#### DATASET:
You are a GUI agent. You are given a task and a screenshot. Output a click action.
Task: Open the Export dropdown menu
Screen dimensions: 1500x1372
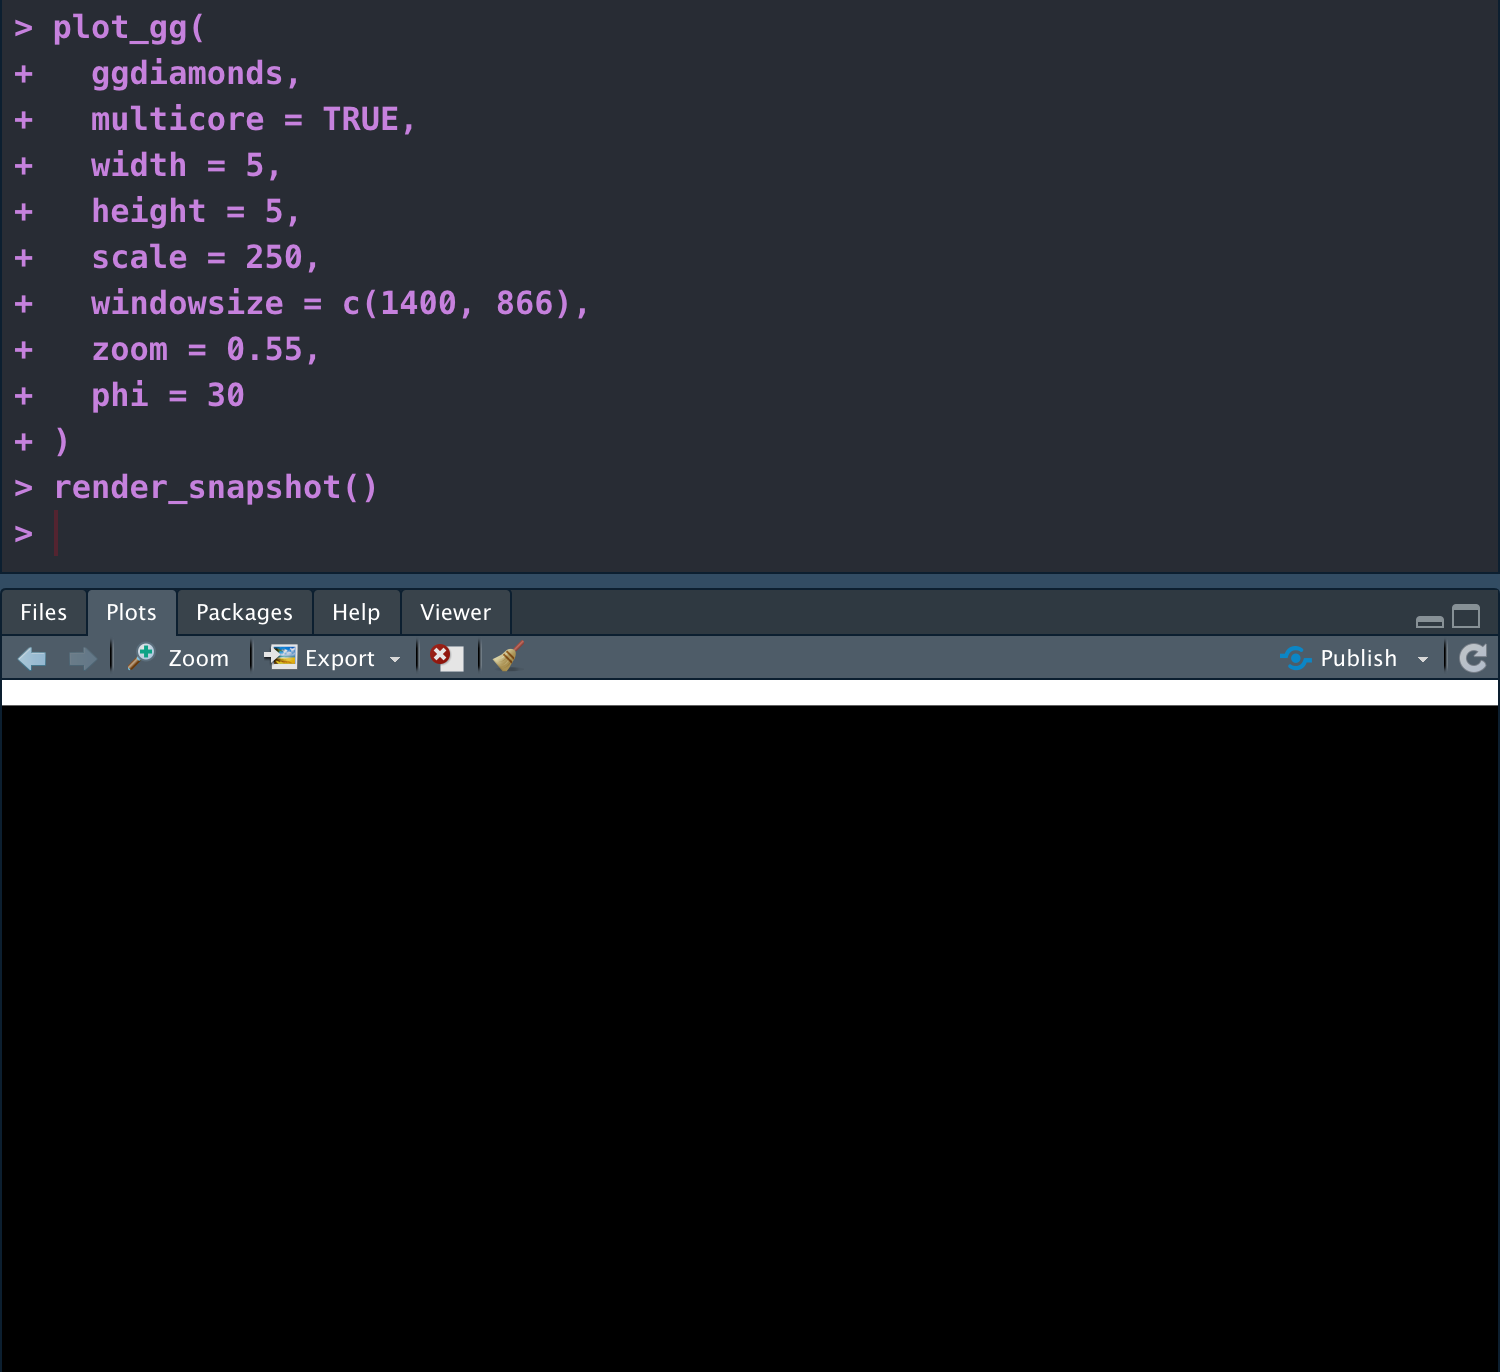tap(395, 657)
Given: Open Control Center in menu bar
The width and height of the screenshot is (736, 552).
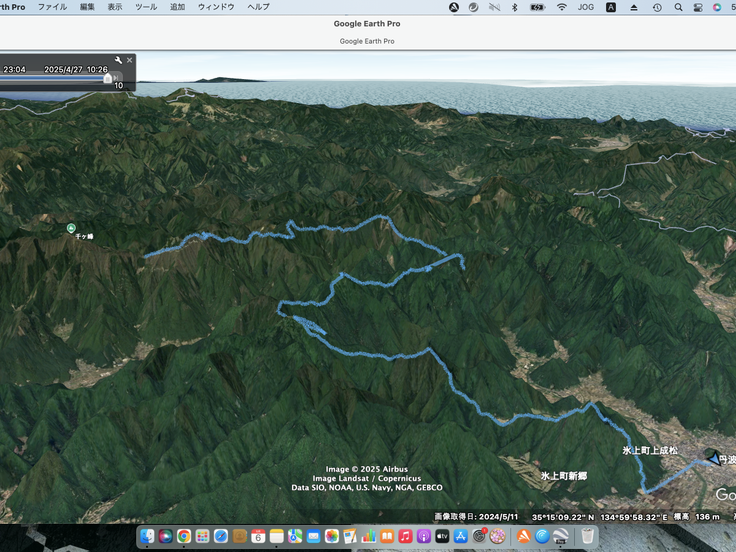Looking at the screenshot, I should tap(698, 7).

#### EXERCISE:
Above are the records; copy them exactly without the pictures.

#### ANSWER TO THE EXERCISE:
You are a GUI agent. You are given a task and a screenshot. Output a click action.
Task: Open the Export dropdown menu
Screen dimensions: 1500x1372
tap(395, 657)
Given: Open Control Center in menu bar
The width and height of the screenshot is (736, 552).
Looking at the screenshot, I should tap(698, 7).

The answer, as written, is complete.